In many cases, the answer is increasingly no, at least not yet.
Why Volume Feels Artificially Low
Several forces are converging to suppress assignment flow:
- Tax Season Effects: Borrowers are using refunds to temporarily stabilize accounts
- Delayed Defaults: Accounts that would have been assigned are being extended or re-aged
- Portfolio Cleanup: Legacy “dead” accounts are being written off instead of recycled from forwarder to forwarder and agent to agent in endless cycles of assignment
- Selective Placement: Lower-value units are less likely to be assigned at all
The result is not necessarily fewer problem loans, but rather fewer immediate repossession opportunities.
What Comes Next: A Likely Rebound, With a Catch
While current volumes may feel concerning, the underlying risk in the system has not disappeared. In fact, many indicators suggest it has simply been delayed.
As we move beyond the tax season window, agencies should prepare for:
- A return of assignments in late Q2 and Q3
- More difficult recoveries (longer delinquency cycles, harder-to-find units)
- Increased operational cost per recovery
- Greater volatility in monthly volume
In short, the industry may not be heading into a prolonged slowdown, but rather into a more uneven and less predictable cycle.

A Changing Repo Landscape
For years, the repossession industry has operated within a relatively reliable rhythm. That rhythm is changing.

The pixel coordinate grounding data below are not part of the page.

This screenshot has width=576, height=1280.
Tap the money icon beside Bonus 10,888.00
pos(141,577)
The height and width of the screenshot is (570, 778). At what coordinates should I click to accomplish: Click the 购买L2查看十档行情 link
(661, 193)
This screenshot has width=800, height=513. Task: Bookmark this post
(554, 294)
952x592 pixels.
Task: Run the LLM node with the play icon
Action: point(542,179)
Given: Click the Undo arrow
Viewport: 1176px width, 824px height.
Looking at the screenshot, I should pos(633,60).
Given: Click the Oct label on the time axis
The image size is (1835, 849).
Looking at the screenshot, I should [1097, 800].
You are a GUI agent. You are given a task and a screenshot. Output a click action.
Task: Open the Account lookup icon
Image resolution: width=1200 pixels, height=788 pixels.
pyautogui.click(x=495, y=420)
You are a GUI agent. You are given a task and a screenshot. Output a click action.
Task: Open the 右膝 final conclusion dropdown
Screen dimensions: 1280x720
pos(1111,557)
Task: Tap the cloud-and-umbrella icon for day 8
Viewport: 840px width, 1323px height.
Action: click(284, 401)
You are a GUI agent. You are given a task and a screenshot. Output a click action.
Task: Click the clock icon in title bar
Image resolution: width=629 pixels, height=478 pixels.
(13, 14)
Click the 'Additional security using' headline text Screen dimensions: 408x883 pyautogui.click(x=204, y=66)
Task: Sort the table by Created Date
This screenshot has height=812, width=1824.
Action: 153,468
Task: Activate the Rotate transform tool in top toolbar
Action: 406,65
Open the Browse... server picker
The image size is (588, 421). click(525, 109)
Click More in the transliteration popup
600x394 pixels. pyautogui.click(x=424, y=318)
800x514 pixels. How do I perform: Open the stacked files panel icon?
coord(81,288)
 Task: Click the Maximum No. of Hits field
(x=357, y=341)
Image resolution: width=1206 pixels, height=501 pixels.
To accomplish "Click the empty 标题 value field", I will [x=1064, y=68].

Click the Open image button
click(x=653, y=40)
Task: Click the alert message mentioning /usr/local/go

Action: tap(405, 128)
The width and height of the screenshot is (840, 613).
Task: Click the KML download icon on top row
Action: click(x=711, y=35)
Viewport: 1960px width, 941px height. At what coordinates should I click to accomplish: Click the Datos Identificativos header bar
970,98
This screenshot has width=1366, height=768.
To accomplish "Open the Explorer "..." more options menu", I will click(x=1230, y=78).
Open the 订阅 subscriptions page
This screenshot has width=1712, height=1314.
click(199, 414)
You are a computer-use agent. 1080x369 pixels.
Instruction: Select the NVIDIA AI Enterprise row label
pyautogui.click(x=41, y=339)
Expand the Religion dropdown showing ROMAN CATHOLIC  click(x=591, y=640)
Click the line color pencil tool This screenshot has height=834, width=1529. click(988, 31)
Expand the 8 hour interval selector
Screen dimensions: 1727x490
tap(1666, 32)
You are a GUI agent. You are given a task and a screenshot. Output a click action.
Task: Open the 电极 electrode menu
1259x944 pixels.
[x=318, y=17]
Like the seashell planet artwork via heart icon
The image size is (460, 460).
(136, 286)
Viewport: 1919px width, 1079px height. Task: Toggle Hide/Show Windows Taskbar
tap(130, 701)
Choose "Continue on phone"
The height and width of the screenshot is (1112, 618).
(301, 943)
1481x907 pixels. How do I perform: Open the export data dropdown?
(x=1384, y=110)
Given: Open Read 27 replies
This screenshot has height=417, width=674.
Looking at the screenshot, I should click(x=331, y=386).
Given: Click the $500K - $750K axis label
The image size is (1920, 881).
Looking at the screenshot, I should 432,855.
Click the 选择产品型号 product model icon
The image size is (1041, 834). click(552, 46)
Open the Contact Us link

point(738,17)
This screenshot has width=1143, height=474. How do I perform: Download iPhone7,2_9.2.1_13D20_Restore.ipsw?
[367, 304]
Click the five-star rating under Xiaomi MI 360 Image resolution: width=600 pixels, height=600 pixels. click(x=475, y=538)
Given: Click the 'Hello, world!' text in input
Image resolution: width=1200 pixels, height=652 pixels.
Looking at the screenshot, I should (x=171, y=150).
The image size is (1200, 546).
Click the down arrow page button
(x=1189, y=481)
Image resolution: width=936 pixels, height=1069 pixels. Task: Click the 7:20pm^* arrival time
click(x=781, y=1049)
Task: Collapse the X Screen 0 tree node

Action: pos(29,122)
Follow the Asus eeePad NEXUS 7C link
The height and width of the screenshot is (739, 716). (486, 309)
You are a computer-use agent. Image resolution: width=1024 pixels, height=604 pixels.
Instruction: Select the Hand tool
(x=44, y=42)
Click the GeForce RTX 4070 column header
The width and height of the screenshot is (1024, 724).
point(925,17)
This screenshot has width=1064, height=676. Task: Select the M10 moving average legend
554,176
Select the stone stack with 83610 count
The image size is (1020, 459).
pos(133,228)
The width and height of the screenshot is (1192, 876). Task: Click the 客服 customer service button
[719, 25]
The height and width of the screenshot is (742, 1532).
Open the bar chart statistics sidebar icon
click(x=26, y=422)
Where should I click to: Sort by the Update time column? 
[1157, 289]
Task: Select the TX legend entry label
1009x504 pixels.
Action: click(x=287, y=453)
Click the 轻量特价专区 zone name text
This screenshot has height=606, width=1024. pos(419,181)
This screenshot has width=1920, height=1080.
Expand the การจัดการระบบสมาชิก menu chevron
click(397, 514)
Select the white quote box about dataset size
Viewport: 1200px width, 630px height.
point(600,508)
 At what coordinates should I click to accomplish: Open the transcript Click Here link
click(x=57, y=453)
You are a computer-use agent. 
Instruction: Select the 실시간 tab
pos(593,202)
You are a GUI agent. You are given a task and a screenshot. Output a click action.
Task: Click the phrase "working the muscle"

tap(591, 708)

We are moving toward a model where:
- Volume is less consistent
- Assignments are more selective
- Recoveries are more complex
- Margins are under greater pressure
For lenders and forwarders, this evolution represents a shift toward efficiency and risk management.
For agents, it represents a need to adapt quickly, or fall behind.
The Risk No One Talks About
During slow periods, agencies often feel pressure to replace lost volume quickly. That can lead to:
- Signing clients with unfavorable terms
- Accepting lower fees
- Taking on higher-risk or poorly managed portfolios
This is where long-term damage is done.
Not all volume is good volume.
And in a tightening environment, bad volume can be more costly than no volume at all.
The Path Forward
This moment calls for discipline across the industry.
For agents:
- Focus on operational efficiency over raw volume
- Protect margins and client quality
- Prepare for volatility, not stability
For lenders and forwarders:
- Maintain strong partnerships with proven agents
- Recognize the rising cost of recovery operations
- Understand that delayed assignments often become more difficult and expensive
Final Thought
What we are experiencing may not be a slowdown, it may be a recalibration.
The accounts are still out there.
The risk is still present.
But the timing, the strategy, and the economics of repossession are changing.
Those who recognize and adapt to that shift will be positioned not just to survive, but to lead, in the next phase of the industry.